▶ [Your instructions]
Among the records that follow, find the line with "The width and height of the screenshot is (1568, 763)." and the line with "Task: Open the support chat widget". Set down those lines and all lines between them exactly, without adding anything.

▶ [Available data]
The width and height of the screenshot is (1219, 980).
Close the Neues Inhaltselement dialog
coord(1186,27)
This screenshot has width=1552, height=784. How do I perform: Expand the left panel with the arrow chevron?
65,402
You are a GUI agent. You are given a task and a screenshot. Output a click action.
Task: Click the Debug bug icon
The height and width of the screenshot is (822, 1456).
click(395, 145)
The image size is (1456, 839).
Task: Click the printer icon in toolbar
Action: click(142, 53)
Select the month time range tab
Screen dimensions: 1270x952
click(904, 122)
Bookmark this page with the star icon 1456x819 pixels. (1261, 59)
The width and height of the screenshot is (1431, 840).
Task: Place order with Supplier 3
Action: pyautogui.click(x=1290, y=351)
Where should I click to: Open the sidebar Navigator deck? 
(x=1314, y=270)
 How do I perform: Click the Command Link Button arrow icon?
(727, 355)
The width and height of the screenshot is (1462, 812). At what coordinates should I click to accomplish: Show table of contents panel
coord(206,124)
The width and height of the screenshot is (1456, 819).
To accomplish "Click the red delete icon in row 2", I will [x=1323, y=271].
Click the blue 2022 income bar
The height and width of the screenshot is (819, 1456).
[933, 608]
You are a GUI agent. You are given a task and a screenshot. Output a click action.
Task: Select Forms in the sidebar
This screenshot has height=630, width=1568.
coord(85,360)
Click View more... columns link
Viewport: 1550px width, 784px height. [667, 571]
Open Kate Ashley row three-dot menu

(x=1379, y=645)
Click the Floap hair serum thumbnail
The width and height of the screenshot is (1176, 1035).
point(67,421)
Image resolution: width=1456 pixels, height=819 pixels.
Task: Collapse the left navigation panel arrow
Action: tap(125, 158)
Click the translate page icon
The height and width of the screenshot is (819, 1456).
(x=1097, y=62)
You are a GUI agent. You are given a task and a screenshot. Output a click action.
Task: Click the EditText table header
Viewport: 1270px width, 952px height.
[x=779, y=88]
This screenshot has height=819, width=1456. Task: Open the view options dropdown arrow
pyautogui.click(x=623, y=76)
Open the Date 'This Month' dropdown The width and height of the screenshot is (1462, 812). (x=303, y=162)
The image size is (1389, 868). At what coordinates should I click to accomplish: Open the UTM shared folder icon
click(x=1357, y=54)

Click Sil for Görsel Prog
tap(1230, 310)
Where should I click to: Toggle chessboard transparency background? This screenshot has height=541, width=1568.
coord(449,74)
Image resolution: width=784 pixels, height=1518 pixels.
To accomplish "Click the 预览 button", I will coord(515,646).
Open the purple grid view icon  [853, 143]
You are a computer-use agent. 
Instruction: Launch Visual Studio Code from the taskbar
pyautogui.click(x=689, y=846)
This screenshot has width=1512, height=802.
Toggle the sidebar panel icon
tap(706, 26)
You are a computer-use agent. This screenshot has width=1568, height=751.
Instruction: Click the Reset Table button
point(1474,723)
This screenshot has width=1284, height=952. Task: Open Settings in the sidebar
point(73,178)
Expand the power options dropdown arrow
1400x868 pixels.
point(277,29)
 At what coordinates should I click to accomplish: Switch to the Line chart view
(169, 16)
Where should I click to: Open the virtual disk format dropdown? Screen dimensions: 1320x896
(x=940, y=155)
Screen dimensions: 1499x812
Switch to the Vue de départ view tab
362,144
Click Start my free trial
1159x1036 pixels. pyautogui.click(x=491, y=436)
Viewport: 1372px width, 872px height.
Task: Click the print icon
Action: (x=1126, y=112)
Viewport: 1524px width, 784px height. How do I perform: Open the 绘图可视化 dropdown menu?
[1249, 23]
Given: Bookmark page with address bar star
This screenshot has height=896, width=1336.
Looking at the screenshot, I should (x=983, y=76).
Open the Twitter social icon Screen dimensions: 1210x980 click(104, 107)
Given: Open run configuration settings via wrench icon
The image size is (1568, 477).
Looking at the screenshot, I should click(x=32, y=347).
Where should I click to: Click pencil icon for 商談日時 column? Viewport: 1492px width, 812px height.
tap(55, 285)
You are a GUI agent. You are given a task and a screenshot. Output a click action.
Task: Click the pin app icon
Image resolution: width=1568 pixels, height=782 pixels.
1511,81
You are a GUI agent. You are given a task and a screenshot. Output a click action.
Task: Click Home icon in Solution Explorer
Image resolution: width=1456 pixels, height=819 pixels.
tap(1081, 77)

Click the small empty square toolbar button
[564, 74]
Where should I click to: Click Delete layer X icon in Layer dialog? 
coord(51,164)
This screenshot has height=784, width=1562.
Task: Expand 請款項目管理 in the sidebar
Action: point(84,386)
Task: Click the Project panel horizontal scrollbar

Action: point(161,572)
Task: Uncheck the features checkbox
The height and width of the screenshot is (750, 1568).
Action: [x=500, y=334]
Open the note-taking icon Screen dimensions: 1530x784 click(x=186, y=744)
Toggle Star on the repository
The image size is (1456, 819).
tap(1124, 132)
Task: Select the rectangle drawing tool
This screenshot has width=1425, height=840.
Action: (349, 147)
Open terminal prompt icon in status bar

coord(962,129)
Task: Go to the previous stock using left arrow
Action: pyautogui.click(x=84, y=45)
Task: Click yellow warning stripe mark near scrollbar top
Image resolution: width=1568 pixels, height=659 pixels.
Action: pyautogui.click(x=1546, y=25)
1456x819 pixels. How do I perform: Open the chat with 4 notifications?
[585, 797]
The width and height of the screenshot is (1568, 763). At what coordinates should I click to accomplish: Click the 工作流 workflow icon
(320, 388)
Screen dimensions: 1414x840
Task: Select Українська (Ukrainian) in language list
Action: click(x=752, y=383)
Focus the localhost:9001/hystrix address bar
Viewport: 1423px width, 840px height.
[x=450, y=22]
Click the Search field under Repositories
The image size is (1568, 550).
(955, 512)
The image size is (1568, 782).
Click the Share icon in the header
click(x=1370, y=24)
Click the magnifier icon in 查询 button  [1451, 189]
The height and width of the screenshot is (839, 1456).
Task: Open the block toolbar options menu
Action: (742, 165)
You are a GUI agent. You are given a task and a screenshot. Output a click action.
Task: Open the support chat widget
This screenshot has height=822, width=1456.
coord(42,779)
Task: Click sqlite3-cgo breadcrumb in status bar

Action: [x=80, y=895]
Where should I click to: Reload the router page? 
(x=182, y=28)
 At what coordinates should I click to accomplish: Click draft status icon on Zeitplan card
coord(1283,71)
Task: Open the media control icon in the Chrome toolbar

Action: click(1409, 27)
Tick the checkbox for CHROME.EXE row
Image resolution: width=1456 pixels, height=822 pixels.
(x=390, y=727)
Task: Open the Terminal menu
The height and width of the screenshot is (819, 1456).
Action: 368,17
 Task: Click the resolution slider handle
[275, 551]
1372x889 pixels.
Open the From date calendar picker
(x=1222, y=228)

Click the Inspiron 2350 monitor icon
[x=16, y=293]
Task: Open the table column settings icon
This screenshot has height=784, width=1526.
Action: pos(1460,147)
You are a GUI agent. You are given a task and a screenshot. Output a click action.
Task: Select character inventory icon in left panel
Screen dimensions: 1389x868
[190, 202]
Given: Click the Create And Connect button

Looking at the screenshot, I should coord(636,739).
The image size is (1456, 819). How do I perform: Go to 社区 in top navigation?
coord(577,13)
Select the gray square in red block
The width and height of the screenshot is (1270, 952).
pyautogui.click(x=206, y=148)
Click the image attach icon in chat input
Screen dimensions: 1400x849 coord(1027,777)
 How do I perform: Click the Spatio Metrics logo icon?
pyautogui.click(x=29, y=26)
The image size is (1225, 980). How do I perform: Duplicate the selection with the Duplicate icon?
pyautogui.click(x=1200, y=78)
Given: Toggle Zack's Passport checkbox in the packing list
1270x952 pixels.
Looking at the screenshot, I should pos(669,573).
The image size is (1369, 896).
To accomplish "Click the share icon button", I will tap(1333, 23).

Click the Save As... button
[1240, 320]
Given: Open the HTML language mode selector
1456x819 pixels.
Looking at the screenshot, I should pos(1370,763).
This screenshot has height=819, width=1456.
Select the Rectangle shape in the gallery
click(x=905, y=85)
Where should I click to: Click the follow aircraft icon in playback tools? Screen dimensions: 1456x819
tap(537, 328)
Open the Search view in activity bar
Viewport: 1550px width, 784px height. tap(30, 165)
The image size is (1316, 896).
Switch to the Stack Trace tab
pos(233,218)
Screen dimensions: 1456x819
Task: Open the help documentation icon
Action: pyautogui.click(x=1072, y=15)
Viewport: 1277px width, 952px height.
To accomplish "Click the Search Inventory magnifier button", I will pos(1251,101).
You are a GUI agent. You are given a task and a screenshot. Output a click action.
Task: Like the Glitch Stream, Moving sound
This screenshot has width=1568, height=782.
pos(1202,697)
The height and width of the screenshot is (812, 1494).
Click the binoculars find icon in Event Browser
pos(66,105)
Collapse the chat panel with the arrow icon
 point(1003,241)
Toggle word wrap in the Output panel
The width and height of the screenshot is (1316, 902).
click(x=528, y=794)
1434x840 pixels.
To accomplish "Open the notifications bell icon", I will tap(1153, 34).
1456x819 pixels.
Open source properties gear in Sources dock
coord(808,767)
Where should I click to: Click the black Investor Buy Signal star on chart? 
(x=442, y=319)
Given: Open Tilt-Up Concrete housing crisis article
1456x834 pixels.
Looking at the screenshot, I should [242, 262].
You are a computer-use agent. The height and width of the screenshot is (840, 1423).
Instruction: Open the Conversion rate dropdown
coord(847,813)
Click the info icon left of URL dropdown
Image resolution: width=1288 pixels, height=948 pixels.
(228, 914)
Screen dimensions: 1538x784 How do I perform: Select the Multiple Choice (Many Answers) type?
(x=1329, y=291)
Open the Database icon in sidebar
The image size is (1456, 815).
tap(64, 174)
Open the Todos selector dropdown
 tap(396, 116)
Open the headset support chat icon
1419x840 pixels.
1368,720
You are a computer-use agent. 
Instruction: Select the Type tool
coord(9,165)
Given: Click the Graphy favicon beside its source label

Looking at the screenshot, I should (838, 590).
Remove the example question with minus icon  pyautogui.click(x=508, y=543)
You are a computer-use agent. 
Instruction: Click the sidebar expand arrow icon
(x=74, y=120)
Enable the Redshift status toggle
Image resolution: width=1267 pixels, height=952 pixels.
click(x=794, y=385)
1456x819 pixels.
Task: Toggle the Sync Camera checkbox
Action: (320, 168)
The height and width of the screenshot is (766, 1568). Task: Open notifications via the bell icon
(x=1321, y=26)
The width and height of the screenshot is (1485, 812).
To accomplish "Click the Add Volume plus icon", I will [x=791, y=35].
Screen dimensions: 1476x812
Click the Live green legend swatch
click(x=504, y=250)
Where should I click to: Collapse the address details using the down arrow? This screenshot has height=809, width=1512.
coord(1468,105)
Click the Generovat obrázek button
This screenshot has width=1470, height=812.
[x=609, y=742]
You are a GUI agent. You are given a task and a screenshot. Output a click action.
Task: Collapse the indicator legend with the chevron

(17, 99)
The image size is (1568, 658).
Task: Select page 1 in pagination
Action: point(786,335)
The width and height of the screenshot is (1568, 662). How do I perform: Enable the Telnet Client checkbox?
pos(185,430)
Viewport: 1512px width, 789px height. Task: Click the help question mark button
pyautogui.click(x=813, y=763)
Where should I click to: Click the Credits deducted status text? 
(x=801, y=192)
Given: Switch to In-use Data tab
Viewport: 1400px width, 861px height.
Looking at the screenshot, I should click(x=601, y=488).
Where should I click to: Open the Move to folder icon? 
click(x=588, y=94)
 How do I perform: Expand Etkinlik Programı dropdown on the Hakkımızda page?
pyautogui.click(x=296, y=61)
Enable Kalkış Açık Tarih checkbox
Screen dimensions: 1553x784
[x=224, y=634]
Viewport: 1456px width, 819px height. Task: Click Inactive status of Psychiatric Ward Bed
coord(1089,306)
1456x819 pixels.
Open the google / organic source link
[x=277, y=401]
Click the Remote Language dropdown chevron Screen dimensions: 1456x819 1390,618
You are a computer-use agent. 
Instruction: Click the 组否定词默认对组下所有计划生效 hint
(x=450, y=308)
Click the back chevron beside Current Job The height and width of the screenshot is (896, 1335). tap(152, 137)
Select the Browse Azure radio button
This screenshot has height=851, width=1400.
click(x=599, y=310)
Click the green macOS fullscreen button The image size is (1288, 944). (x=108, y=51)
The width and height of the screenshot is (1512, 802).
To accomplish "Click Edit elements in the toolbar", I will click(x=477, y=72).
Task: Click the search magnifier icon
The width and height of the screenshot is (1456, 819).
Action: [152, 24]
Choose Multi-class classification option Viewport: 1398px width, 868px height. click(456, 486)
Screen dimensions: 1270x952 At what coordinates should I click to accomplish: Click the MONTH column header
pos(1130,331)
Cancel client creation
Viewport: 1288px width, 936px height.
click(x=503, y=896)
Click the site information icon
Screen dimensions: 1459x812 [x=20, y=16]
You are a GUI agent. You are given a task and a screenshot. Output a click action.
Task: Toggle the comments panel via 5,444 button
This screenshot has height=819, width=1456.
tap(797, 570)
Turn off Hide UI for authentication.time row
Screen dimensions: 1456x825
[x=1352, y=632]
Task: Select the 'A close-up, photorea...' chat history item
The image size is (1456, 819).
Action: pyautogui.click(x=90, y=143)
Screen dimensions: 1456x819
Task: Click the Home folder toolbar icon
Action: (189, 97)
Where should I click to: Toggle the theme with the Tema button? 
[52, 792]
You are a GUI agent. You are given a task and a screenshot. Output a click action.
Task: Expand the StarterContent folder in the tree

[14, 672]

▶ [Written solution]
The width and height of the screenshot is (1568, 763). At what coordinates should I click to accomplish: Click the 工作流 workflow icon
(320, 388)
Screen dimensions: 1414x840
Task: Select Українська (Ukrainian) in language list
Action: click(x=752, y=383)
Focus the localhost:9001/hystrix address bar
Viewport: 1423px width, 840px height.
[x=450, y=22]
Click the Search field under Repositories
The image size is (1568, 550).
(955, 512)
The image size is (1568, 782).
Click the Share icon in the header
click(x=1370, y=24)
Click the magnifier icon in 查询 button  [1451, 189]
The height and width of the screenshot is (839, 1456).
Task: Open the block toolbar options menu
Action: (742, 165)
You are a GUI agent. You are given a task and a screenshot. Output a click action.
Task: Open the support chat widget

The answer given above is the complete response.